Lewis Landes (December 12, 1891 – January 8, 1972) was a US Army Colonel and a lawyer.

Early life
He was born on December 12, 1891, in New York City. He attended the University of Florida where he joined the Florida National Guard where he was sent to capture Pancho Villa.

He married Kathryn G. Levy (1893–1974) also known as "Kitty", around 1913 and had the following children: Sidney W. Landes (1914–2005); Leslie N. Landes (1922–2004) of Rye, New York; and Richard J. Landes (1927-2022 ) who worked for Hewlett Packard and was with David Packard when he was Deputy Secretary of Defense in Washington, DC.
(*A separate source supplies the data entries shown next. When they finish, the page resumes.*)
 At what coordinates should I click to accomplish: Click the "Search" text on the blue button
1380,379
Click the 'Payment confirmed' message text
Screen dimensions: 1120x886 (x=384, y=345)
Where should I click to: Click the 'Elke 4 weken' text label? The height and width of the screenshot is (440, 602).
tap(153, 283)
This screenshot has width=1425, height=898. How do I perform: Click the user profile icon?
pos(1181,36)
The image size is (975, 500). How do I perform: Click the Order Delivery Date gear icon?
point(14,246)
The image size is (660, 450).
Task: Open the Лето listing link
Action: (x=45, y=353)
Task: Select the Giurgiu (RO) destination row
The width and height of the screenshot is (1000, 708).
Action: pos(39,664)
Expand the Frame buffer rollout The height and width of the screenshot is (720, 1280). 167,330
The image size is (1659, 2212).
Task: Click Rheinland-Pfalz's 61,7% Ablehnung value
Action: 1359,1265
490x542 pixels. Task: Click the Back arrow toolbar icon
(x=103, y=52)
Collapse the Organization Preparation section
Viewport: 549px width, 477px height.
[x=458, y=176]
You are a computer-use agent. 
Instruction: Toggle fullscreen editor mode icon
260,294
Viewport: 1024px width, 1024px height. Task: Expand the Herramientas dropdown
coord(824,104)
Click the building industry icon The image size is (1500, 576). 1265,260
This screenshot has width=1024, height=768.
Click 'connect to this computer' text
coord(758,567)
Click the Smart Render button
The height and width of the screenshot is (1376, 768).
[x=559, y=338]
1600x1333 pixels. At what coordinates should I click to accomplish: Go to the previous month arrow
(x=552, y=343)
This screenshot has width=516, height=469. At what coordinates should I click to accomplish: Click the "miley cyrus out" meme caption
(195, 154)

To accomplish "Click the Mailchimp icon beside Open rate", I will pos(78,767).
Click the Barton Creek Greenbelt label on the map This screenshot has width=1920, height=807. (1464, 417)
In 1914 he was a member of the Jewish Soldiers and Sailors Passover Committee. During World War I he was with the American Expeditionary Forces and he may have served on the American Jewish Committee. In 1917 at age 26 he was promoted to Colonel. At the end of the war he headed the Allied Reparations Committee.

WGL
The WGL AM radio station first broadcast on January 30, 1927, from the Hotel Majestic, at Central Park West and 72nd Street. The station was owned by the International Broadcasting Corporation. Colonel Lewis Landes was the station president and he stated on the inaugural broadcast: "The International Broadcasting Corporation's aim is to adhere to truth, to be free of partisanship, religious or political." The station remained on the air for only 20 months before it went bankrupt.

Legal career
Colonel Landes defended Eddie August Schneider in 1936, when Eddie returned from Spain where he flew in the Yankee Squadron for the Spanish Loyalists in the Spanish Civil War. 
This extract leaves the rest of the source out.